◆ **Work request**:
Out of the data below, copy every line with the string "input".

◆ **Dataset records**:
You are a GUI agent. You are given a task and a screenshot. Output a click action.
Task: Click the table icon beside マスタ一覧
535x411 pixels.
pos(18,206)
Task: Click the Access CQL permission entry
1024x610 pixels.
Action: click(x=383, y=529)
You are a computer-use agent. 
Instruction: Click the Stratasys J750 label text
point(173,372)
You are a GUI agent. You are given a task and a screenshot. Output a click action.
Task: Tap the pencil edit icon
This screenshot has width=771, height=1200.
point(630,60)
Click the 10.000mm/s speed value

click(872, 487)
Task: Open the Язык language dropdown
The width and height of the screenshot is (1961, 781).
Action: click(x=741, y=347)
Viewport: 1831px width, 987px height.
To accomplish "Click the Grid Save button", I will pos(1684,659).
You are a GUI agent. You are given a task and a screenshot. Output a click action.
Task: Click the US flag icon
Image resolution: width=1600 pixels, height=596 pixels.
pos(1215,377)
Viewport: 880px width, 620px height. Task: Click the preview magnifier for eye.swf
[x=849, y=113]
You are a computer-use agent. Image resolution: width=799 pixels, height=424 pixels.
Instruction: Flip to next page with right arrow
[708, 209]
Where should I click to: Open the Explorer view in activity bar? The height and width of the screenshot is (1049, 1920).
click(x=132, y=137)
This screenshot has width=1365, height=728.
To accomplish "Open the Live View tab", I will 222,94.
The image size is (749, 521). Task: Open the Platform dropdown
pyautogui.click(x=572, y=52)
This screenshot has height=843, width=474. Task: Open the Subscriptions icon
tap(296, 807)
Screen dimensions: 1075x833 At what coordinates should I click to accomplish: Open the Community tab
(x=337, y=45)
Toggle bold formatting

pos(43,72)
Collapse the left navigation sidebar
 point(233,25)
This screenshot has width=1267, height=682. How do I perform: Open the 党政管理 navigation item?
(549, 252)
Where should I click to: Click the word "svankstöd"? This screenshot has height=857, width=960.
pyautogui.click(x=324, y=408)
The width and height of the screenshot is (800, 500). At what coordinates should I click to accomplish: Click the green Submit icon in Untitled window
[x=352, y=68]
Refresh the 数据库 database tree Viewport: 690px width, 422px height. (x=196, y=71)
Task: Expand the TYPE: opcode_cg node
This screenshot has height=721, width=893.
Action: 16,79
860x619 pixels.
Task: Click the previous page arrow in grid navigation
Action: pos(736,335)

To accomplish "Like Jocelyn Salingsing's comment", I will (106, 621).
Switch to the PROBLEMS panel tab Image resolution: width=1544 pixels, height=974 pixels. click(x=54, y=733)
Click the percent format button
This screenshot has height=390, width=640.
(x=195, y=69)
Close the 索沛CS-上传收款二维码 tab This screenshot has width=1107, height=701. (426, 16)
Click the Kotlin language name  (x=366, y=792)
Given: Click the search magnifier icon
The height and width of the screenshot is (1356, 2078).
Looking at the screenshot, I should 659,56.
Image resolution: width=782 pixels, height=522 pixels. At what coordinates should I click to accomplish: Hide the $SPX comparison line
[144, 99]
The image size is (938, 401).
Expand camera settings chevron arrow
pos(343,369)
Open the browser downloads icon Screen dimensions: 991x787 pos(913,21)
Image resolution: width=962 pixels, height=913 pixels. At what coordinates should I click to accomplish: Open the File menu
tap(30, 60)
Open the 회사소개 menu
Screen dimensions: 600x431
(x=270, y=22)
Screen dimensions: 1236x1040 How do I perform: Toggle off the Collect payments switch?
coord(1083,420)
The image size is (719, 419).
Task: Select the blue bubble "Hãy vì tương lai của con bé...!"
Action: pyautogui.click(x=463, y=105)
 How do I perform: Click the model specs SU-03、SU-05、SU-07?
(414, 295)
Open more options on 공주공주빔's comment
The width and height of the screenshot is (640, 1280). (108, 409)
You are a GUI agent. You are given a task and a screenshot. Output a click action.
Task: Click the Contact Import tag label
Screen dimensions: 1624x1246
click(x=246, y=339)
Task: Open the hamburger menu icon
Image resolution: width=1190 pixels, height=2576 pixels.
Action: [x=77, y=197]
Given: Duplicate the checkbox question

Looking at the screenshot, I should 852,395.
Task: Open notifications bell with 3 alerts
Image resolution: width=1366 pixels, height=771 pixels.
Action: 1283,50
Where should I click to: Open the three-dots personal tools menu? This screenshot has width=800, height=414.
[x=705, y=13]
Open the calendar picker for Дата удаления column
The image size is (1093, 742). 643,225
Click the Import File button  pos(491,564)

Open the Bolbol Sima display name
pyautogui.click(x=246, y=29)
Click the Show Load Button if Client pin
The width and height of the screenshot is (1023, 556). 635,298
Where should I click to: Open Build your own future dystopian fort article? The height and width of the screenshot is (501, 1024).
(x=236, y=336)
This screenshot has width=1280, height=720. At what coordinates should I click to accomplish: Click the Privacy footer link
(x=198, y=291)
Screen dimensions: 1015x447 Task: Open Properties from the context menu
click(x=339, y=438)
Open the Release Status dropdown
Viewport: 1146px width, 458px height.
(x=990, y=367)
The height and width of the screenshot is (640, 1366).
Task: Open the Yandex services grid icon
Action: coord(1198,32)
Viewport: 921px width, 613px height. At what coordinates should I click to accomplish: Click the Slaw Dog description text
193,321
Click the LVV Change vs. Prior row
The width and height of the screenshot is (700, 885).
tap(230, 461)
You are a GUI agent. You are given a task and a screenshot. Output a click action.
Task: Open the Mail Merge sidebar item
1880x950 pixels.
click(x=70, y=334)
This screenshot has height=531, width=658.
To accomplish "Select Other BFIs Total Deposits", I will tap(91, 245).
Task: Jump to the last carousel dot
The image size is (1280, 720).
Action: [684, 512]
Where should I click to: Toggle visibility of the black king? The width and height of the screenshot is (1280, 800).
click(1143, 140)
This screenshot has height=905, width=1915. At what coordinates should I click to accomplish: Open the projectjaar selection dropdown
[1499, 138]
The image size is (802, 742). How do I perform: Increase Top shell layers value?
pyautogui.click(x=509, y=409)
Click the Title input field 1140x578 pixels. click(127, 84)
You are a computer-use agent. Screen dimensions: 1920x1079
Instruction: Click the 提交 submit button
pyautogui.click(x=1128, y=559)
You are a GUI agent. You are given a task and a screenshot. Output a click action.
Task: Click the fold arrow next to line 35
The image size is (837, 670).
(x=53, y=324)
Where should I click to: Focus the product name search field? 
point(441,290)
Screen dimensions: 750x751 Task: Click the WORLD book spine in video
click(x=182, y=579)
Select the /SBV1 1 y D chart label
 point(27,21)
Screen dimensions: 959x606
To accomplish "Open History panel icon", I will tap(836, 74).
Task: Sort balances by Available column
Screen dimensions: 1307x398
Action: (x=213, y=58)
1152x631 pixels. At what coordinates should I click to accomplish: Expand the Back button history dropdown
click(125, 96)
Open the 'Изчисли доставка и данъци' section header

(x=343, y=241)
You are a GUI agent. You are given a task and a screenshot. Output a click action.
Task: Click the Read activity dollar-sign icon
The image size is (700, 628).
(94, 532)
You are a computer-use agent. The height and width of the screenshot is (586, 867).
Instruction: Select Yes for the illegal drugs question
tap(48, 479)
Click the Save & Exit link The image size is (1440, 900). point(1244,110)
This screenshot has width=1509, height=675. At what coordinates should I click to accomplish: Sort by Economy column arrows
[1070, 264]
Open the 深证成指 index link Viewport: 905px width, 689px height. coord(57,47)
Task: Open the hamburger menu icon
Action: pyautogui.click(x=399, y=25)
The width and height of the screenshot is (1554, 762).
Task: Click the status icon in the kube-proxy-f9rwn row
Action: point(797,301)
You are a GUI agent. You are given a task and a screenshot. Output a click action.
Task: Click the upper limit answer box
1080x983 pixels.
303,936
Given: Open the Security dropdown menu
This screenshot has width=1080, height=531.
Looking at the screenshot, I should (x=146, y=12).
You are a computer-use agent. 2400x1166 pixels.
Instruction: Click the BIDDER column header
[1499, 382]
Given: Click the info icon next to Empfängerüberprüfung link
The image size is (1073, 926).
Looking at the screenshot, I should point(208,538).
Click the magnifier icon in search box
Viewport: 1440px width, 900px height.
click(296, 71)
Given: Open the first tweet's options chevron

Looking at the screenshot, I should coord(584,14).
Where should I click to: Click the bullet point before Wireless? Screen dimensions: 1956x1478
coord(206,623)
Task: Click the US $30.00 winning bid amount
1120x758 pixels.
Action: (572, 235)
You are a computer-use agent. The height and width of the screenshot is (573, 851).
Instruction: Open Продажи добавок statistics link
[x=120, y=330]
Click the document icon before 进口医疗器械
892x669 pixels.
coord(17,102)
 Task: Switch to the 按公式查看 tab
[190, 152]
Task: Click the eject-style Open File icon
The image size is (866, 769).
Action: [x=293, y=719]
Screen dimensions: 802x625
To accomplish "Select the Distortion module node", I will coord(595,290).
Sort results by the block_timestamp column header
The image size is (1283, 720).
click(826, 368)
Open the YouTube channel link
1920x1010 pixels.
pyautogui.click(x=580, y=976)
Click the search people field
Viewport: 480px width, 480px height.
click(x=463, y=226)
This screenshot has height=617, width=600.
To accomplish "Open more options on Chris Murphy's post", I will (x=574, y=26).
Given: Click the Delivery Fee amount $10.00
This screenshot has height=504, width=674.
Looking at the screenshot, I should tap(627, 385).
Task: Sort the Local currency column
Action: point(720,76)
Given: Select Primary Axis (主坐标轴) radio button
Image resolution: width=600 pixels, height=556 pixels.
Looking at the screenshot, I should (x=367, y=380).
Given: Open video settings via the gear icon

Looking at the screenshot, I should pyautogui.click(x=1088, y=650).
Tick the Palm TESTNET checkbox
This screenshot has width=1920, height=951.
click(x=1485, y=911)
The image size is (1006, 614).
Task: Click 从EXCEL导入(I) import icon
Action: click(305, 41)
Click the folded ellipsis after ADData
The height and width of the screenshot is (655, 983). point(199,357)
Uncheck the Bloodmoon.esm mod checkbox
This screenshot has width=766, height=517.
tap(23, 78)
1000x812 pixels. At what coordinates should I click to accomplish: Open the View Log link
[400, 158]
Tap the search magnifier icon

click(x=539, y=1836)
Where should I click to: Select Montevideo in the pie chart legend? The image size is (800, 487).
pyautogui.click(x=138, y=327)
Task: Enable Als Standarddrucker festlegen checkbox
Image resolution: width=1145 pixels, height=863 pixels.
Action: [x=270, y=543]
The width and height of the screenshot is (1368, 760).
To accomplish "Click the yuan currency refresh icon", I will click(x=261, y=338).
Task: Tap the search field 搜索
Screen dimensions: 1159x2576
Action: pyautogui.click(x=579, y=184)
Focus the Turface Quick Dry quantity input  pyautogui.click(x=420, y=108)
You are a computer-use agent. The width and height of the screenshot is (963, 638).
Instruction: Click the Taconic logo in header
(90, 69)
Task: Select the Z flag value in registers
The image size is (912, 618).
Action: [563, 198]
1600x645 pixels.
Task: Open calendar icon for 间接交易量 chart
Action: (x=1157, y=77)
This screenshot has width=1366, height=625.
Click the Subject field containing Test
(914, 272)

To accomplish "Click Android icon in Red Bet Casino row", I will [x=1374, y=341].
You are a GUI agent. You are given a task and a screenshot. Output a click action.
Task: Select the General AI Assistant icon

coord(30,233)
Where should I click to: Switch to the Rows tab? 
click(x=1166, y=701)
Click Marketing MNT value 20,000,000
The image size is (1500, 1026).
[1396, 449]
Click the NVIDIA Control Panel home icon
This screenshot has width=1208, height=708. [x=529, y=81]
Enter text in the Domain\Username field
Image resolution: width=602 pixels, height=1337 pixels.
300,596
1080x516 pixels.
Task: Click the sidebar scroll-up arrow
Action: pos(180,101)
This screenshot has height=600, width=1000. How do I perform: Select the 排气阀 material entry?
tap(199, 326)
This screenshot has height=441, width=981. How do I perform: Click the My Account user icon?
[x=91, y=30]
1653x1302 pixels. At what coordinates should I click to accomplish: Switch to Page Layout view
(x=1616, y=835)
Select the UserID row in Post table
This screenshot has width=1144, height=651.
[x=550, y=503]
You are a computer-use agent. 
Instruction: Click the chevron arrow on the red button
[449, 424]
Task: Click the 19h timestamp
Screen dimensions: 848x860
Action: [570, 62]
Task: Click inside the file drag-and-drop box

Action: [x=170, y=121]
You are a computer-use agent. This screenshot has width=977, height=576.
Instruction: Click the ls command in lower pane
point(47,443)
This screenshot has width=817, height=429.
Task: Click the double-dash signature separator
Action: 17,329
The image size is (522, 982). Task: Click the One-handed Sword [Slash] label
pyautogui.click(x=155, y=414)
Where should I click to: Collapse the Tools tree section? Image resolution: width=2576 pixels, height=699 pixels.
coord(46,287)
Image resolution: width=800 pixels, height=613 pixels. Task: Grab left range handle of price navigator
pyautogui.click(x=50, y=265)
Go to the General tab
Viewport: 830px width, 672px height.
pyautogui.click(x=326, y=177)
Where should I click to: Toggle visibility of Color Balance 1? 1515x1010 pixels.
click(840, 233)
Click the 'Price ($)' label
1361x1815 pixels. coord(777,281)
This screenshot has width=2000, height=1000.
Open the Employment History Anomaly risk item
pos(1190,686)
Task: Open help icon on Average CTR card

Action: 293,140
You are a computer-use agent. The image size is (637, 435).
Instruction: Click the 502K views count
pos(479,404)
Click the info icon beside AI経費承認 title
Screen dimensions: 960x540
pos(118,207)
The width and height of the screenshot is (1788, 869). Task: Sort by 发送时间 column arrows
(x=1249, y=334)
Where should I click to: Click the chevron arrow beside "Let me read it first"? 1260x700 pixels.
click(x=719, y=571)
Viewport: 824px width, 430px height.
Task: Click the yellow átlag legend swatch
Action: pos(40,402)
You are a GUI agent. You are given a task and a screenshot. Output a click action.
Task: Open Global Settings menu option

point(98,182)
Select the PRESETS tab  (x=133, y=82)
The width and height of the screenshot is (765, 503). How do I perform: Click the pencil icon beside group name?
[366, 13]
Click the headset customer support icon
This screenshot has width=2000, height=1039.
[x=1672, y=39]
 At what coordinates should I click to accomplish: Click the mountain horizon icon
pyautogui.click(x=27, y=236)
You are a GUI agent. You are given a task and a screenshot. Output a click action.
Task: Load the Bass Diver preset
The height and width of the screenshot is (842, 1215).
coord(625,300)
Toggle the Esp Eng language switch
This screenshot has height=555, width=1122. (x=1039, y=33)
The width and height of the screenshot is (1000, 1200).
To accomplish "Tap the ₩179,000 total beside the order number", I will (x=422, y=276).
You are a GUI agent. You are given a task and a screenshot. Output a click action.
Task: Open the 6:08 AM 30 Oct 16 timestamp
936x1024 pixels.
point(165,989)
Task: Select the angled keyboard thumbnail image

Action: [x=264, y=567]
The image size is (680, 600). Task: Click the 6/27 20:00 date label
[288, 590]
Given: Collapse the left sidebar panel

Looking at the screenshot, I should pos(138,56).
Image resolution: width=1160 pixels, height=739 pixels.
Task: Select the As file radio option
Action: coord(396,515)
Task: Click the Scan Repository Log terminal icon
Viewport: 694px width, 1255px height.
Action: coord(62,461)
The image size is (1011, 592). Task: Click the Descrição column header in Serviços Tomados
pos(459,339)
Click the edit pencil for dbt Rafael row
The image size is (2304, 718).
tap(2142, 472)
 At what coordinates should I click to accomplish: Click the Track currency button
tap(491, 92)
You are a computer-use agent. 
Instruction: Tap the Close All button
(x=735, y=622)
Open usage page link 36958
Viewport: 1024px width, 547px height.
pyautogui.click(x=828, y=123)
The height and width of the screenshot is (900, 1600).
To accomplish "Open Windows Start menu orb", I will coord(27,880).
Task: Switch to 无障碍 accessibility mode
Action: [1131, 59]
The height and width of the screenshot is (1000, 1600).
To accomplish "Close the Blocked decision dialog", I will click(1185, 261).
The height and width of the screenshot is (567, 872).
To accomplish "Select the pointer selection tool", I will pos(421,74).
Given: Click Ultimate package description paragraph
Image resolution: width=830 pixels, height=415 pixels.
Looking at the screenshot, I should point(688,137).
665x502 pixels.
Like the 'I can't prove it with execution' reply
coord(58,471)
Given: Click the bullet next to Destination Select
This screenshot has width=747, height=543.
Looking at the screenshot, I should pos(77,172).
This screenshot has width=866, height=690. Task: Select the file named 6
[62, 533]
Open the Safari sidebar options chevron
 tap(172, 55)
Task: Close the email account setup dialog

◆ **Completed exercise**:
Click the Title input field 1140x578 pixels. click(127, 84)
Focus the Turface Quick Dry quantity input  pyautogui.click(x=420, y=108)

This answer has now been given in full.